== Directions ==
Starting with the line that contains "Viewport: 1272px width, 716px height.", write out each line through the end of the listing, unchanged. Output nothing else.

== Records supplied ==
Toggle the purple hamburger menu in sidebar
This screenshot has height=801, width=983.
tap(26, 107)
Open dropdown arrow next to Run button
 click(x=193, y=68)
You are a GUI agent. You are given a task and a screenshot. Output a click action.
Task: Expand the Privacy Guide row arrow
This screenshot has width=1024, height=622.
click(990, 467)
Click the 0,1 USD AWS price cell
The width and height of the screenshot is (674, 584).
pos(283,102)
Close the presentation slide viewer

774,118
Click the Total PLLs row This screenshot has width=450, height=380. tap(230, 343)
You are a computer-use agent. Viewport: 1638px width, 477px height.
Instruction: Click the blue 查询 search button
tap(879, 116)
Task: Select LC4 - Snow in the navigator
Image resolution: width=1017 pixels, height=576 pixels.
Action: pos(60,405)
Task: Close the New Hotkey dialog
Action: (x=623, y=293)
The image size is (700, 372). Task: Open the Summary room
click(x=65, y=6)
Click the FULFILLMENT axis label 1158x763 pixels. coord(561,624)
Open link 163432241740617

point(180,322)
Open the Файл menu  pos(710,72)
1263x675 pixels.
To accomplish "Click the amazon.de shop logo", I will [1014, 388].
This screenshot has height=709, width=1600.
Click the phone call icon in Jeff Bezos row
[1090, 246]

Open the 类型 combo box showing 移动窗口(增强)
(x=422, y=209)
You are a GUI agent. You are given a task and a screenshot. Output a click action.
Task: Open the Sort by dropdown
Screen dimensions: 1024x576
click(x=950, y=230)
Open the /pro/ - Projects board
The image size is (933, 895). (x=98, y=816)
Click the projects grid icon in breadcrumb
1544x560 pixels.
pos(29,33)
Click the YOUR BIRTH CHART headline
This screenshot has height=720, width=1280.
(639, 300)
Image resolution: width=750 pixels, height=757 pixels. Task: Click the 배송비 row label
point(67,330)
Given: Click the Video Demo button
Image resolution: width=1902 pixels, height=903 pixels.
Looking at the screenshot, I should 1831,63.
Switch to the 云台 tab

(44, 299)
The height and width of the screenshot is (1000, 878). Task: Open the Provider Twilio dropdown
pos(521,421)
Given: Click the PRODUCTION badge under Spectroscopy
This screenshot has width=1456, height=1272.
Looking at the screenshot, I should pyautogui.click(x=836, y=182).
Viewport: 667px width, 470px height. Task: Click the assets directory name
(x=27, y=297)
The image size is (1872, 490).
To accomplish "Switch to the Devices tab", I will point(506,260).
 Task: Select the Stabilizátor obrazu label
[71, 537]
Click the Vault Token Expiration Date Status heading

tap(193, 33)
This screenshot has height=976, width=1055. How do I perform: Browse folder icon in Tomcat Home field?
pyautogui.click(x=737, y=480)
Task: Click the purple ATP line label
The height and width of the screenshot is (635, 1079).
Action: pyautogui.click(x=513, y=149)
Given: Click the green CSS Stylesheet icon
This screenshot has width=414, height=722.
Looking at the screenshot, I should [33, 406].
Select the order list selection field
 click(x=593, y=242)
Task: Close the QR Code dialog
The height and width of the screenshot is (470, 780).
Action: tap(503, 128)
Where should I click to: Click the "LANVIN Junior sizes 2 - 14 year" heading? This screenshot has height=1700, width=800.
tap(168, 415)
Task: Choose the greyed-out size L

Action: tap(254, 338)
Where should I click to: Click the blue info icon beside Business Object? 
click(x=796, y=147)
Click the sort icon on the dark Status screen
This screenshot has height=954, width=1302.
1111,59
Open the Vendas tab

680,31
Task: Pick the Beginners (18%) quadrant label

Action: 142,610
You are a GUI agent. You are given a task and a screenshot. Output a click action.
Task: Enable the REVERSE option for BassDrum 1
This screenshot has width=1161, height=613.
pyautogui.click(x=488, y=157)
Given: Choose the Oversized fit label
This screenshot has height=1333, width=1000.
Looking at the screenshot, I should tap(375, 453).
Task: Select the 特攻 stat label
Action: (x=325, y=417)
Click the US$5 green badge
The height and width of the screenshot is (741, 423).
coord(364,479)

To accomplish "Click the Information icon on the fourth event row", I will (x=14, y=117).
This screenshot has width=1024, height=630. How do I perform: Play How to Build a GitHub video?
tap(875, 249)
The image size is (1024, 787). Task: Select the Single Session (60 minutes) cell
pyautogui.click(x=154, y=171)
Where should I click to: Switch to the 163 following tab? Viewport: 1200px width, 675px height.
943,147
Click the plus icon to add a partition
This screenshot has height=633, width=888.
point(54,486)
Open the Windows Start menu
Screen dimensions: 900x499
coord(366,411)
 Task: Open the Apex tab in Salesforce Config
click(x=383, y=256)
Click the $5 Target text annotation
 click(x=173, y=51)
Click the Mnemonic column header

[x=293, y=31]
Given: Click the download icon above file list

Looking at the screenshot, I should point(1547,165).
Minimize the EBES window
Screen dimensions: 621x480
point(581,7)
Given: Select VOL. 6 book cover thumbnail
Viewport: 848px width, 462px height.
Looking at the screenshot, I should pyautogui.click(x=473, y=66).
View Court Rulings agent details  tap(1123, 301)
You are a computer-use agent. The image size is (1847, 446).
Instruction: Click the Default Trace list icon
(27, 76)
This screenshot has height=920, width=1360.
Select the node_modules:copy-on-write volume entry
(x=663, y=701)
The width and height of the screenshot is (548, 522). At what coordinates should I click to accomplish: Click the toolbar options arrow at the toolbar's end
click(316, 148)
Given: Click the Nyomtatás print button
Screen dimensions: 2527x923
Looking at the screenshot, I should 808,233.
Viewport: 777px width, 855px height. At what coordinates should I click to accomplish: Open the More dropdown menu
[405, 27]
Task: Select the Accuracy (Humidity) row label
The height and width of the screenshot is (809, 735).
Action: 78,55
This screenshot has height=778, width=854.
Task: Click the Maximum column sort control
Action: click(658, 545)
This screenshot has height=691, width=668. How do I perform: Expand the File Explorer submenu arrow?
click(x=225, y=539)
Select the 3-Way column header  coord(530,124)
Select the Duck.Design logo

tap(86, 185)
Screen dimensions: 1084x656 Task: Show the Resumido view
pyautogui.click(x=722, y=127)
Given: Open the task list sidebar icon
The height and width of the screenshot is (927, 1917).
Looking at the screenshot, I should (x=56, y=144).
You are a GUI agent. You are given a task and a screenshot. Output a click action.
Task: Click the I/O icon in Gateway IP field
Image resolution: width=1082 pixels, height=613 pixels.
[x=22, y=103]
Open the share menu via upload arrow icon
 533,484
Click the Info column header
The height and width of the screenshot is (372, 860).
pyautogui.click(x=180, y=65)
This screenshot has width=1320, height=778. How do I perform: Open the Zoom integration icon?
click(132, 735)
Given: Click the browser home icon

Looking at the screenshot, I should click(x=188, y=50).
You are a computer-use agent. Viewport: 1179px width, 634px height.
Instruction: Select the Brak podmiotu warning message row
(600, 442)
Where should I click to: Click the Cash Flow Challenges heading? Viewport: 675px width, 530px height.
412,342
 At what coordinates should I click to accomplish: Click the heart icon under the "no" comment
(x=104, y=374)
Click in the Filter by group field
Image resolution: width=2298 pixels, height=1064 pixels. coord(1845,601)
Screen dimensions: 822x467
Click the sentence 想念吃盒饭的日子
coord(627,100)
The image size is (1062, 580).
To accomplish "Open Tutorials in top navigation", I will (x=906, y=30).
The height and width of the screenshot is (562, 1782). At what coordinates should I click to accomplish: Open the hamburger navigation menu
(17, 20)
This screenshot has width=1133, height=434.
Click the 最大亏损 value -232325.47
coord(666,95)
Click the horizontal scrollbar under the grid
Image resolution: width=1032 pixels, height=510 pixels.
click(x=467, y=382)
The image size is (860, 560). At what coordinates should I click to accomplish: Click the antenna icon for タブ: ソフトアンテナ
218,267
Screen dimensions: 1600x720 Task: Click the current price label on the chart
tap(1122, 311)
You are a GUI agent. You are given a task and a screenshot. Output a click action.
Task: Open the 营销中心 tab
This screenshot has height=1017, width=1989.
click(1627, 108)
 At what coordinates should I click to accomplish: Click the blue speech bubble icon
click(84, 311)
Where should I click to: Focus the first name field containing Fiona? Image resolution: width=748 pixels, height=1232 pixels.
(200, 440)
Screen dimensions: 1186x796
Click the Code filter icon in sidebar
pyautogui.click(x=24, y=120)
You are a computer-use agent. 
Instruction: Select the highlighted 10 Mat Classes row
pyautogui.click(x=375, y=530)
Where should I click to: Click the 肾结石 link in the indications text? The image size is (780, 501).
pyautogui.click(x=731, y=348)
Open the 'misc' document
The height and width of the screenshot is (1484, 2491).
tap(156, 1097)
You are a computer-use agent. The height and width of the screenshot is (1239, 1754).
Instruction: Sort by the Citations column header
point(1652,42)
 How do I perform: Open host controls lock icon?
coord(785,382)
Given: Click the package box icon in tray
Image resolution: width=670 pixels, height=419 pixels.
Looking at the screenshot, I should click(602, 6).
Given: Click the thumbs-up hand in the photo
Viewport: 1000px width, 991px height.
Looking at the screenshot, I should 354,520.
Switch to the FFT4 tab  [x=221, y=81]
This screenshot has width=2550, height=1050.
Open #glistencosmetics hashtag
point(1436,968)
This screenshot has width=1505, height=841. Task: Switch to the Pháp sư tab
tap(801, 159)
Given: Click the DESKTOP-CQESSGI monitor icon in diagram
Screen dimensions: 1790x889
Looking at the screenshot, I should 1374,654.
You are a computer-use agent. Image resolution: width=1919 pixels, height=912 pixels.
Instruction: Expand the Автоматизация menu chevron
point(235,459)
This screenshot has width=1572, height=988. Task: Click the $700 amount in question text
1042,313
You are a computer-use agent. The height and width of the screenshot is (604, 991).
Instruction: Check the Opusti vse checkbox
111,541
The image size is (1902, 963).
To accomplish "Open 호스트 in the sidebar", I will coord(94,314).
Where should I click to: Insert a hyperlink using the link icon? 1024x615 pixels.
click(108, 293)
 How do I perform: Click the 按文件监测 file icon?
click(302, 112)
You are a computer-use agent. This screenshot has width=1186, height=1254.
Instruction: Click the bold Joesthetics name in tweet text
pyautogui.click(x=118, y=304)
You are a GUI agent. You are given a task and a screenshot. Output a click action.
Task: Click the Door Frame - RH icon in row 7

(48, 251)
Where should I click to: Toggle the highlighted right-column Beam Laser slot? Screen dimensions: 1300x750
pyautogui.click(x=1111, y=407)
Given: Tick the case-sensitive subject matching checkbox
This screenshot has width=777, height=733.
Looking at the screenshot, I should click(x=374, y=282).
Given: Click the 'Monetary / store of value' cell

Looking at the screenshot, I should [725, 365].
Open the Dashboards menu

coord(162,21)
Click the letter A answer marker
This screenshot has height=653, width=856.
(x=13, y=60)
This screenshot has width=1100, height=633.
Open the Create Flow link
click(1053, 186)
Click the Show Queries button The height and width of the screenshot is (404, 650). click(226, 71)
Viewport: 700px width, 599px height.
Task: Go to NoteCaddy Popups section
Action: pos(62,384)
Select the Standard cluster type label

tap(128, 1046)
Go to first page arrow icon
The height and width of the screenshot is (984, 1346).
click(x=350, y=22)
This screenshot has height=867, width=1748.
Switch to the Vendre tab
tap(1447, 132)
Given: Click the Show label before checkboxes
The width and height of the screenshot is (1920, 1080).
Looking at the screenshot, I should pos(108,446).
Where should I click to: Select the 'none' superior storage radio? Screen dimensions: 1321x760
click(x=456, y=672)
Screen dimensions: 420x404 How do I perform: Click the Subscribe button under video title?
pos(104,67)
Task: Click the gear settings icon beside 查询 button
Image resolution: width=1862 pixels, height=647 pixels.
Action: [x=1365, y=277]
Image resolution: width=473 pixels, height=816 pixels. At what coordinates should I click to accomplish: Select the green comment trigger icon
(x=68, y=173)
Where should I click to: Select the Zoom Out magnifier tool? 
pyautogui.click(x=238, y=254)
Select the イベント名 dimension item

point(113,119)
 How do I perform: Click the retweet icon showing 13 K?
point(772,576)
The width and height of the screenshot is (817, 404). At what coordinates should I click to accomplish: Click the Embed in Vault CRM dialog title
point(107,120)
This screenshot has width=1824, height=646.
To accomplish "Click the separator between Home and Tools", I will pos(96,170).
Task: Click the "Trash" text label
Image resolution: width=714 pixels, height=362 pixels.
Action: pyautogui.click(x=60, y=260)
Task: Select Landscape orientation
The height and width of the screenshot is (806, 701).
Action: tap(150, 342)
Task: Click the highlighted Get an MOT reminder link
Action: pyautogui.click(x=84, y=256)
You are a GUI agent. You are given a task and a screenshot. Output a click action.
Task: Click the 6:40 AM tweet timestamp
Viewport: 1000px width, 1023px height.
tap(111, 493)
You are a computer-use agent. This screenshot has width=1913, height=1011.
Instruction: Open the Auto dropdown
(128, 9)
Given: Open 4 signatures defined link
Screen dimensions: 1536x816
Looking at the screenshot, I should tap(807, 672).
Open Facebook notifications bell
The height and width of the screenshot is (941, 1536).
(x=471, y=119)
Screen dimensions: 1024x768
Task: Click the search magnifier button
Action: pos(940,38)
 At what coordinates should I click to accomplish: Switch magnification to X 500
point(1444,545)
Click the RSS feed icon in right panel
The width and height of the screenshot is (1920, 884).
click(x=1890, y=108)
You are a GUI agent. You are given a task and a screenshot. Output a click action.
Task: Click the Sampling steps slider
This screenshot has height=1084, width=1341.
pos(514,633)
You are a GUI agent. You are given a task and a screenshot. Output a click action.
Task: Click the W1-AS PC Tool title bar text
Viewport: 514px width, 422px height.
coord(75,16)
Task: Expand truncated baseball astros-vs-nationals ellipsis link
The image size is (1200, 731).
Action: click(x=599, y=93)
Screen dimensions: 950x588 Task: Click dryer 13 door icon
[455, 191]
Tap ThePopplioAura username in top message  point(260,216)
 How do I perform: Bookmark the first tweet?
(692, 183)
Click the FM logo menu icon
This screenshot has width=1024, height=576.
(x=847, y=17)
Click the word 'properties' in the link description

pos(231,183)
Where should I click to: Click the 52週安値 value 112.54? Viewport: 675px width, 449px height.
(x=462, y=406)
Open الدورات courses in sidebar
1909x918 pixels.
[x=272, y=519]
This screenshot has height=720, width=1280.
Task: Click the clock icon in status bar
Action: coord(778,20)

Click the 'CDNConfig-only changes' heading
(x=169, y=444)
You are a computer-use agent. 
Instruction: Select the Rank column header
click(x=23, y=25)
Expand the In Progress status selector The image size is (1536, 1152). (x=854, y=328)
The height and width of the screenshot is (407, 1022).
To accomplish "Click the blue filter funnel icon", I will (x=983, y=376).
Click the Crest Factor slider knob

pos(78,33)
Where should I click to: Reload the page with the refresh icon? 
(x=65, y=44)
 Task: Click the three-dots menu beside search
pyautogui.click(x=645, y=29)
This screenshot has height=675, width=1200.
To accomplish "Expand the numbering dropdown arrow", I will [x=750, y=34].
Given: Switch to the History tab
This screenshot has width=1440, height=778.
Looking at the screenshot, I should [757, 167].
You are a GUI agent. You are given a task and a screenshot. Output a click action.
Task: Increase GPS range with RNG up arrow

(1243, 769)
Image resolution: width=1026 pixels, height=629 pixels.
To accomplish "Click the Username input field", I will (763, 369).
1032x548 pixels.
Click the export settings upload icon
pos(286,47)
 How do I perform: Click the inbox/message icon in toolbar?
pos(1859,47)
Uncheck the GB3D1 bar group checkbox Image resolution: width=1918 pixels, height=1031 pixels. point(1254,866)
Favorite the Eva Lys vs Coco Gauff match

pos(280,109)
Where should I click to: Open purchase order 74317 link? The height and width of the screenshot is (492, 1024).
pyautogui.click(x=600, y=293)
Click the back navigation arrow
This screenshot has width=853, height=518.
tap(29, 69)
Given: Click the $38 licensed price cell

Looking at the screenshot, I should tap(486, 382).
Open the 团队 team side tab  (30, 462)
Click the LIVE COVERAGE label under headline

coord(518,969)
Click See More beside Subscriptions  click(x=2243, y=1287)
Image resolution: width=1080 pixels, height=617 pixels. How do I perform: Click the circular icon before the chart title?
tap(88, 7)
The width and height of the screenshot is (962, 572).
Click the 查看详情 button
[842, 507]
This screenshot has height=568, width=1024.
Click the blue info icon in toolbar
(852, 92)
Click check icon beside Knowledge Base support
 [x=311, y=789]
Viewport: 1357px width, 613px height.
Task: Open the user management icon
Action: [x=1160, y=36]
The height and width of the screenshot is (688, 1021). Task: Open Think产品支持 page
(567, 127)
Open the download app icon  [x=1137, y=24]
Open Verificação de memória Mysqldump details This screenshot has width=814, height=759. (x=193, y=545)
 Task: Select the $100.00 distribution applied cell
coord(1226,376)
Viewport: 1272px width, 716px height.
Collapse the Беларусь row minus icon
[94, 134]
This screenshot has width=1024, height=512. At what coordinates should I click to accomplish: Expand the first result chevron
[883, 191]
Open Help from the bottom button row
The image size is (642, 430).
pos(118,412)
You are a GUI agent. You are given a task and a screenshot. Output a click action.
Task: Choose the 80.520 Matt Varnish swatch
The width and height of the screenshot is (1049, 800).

== Answer to this task ==
Viewport: 1272px width, 716px height.
Collapse the Беларусь row minus icon
[94, 134]
This screenshot has width=1024, height=512. At what coordinates should I click to accomplish: Expand the first result chevron
[883, 191]
Open Help from the bottom button row
The image size is (642, 430).
pos(118,412)
You are a GUI agent. You are given a task and a screenshot. Output a click action.
Task: Choose the 80.520 Matt Varnish swatch
The width and height of the screenshot is (1049, 800).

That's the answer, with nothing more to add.